#### Given records
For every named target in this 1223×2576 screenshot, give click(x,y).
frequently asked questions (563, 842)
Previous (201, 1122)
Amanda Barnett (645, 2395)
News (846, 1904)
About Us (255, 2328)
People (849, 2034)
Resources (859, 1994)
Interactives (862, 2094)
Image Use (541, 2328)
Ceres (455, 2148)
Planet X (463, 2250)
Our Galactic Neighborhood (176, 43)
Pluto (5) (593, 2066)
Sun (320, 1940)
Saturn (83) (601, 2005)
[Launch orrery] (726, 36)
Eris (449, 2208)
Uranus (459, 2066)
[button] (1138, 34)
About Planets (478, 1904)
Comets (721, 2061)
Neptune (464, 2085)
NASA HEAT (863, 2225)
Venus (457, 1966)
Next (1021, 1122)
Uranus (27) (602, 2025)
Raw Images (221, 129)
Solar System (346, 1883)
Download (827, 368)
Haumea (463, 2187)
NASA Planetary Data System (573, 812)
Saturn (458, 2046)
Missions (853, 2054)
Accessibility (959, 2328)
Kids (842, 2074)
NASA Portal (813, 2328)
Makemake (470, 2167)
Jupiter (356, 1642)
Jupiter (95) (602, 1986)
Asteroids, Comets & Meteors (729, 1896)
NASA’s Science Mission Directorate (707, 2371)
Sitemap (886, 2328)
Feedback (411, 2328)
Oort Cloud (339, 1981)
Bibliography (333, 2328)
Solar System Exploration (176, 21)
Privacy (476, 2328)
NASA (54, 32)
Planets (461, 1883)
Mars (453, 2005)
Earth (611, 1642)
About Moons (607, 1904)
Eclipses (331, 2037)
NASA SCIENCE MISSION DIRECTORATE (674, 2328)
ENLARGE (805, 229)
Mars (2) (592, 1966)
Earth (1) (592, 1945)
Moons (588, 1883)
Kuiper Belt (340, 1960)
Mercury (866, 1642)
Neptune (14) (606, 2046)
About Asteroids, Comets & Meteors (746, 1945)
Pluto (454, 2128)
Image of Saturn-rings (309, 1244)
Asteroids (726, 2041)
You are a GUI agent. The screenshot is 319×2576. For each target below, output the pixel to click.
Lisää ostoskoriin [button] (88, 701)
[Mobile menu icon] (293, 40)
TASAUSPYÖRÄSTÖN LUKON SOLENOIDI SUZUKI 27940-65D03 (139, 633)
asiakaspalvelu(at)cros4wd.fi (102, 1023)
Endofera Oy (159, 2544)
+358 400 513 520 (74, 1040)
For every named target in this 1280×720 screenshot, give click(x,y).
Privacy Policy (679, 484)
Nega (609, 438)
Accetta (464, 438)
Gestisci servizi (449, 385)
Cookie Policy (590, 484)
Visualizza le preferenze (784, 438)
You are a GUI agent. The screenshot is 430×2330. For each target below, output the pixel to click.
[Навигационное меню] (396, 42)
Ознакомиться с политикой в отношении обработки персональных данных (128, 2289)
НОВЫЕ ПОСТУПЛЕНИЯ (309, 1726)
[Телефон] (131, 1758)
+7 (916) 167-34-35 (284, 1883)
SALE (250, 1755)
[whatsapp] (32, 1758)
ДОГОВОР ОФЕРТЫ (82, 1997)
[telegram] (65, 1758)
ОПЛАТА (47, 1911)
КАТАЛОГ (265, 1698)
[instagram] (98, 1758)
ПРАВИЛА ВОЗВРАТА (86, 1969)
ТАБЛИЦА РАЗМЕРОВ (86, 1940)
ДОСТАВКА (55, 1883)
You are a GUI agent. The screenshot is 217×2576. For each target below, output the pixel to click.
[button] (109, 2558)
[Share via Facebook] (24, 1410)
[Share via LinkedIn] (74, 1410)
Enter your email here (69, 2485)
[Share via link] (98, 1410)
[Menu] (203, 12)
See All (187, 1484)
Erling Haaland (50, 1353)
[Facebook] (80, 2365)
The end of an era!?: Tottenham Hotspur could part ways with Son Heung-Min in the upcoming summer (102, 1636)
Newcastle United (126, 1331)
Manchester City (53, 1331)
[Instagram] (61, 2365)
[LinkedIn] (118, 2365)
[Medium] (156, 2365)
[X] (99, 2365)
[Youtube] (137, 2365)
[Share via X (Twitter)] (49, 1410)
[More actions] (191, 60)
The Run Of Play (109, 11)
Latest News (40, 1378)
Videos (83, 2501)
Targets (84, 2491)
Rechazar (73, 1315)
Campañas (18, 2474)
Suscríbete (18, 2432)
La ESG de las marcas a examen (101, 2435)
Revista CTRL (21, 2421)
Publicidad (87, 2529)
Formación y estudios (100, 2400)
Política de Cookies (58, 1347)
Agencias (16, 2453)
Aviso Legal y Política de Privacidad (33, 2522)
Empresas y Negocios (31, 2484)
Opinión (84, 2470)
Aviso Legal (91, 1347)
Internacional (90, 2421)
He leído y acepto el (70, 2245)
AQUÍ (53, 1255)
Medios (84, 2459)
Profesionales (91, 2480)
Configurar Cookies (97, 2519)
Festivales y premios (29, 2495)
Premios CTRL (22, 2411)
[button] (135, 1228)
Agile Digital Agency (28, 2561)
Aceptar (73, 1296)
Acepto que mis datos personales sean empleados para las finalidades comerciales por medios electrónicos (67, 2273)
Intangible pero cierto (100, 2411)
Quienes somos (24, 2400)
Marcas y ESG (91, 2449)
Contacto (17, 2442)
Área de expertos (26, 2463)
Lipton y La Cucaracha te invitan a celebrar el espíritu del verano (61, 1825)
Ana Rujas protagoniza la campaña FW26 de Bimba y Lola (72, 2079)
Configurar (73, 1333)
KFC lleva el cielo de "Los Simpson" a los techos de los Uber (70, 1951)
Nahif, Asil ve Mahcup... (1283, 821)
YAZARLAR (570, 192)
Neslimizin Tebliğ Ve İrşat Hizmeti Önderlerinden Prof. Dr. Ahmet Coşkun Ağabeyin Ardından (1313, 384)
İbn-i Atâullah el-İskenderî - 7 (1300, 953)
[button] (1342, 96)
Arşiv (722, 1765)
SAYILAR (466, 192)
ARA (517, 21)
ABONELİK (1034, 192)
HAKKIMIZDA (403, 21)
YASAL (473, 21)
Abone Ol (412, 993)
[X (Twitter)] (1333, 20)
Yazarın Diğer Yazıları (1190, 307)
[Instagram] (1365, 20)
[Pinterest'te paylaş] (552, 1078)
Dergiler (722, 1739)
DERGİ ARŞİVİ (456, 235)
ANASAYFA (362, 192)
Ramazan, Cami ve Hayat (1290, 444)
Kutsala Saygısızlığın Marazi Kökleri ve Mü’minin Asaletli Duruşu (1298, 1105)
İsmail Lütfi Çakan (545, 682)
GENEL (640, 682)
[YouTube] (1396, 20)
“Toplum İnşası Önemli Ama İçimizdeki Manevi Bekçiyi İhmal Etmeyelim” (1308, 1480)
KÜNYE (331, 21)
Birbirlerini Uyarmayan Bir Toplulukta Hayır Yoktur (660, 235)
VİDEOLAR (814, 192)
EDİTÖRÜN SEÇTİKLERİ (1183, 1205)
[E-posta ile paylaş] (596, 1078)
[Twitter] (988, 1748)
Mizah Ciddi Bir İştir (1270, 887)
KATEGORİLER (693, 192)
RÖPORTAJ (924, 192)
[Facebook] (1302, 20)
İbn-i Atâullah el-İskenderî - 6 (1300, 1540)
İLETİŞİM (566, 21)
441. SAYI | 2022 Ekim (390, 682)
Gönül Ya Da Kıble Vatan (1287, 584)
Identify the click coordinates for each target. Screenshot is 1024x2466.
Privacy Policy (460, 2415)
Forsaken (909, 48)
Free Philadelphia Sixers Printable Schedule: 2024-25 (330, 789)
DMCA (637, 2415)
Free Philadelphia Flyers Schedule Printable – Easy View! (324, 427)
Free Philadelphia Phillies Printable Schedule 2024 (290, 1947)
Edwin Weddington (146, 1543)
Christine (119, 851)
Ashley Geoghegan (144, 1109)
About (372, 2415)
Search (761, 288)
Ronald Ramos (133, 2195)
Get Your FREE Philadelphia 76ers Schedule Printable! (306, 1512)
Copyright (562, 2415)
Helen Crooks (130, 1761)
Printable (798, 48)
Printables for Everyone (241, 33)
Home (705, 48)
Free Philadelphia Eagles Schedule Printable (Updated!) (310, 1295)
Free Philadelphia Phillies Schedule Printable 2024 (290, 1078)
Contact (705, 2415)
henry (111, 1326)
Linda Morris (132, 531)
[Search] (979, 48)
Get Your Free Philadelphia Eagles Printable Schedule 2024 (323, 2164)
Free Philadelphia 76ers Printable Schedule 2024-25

#### Your objective
Please give back exactly the lines of this listing beginning at the line with "Eris (449, 2208)" and ending with the line with "[Навигационное меню] (396, 42)", both included, and nothing else.

#### Written answer
Eris (449, 2208)
Uranus (459, 2066)
[button] (1138, 34)
About Planets (478, 1904)
Comets (721, 2061)
Neptune (464, 2085)
NASA HEAT (863, 2225)
Venus (457, 1966)
Next (1021, 1122)
Uranus (27) (602, 2025)
Raw Images (221, 129)
Solar System (346, 1883)
Download (827, 368)
Haumea (463, 2187)
NASA Planetary Data System (573, 812)
Saturn (458, 2046)
Missions (853, 2054)
Accessibility (959, 2328)
Kids (842, 2074)
NASA Portal (813, 2328)
Makemake (470, 2167)
Jupiter (356, 1642)
Jupiter (95) (602, 1986)
Asteroids, Comets & Meteors (729, 1896)
NASA’s Science Mission Directorate (707, 2371)
Sitemap (886, 2328)
Feedback (411, 2328)
Oort Cloud (339, 1981)
Bibliography (333, 2328)
Solar System Exploration (176, 21)
Privacy (476, 2328)
NASA (54, 32)
Planets (461, 1883)
Mars (453, 2005)
Earth (611, 1642)
About Moons (607, 1904)
Eclipses (331, 2037)
NASA SCIENCE MISSION DIRECTORATE (674, 2328)
ENLARGE (805, 229)
Mars (2) (592, 1966)
Earth (1) (592, 1945)
Moons (588, 1883)
Kuiper Belt (340, 1960)
Mercury (866, 1642)
Neptune (14) (606, 2046)
About Asteroids, Comets & Meteors (746, 1945)
Pluto (454, 2128)
Image of Saturn-rings (309, 1244)
Asteroids (726, 2041)
You are a GUI agent. The screenshot is 319×2576. For each target below, output the pixel to click.
Lisää ostoskoriin [button] (88, 701)
[Mobile menu icon] (293, 40)
TASAUSPYÖRÄSTÖN LUKON SOLENOIDI SUZUKI 27940-65D03 (139, 633)
asiakaspalvelu(at)cros4wd.fi (102, 1023)
Endofera Oy (159, 2544)
+358 400 513 520 (74, 1040)
For every named target in this 1280×720 screenshot, give click(x,y).
Privacy Policy (679, 484)
Nega (609, 438)
Accetta (464, 438)
Gestisci servizi (449, 385)
Cookie Policy (590, 484)
Visualizza le preferenze (784, 438)
You are a GUI agent. The screenshot is 430×2330. For each target below, output the pixel to click.
[Навигационное меню] (396, 42)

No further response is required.